> _Vorliegender Text_:
■ Die Todesmaschine in Ruanda muß angehalten werden
: Angst vor Parteinahme

Ein Teil der Menschheit wird unter unseren Augen gerade von der Weltkarte gestrichen. Das Programm der Vernichtung, die organisierte Schlächterei, die in Ruanda Hutu-Extremisten veranstalten, wird mit dem Verschwinden der letzten Tutsi und der letzten ruandischen Oppositionellen zu ihrem Ende kommen. Es geht um einen Genozid, ein Unternehmen geplanter Zerstörung menschlicher Wesen.

> _Datenauszug_:
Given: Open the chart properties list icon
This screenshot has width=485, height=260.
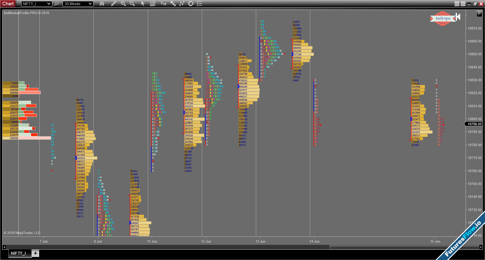Looking at the screenshot, I should tap(200, 4).
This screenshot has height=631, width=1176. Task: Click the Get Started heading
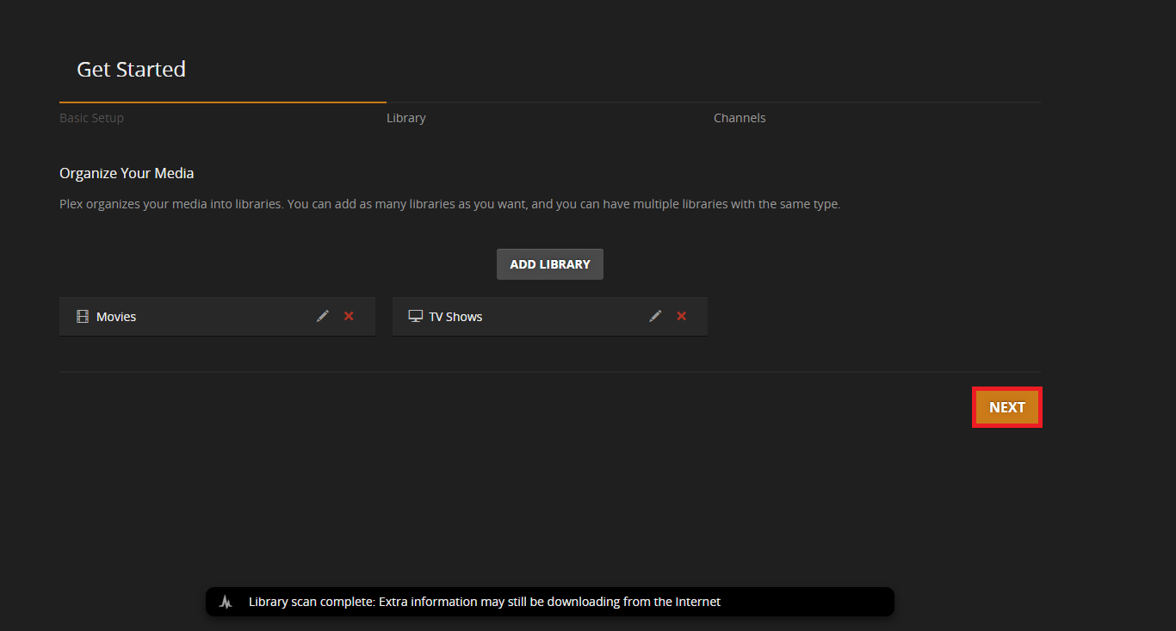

> _Aufgabe_:
Womit wird laut dem Text über Ruanda das Programm der Vernichtung zu seinem Ende kommen? Die Zeilen stammen aus einer anderen Quelle als der Text.

> _Antwort_:
Mit dem Verschwinden der letzten Tutsi und der letzten ruandischen Oppositionellen.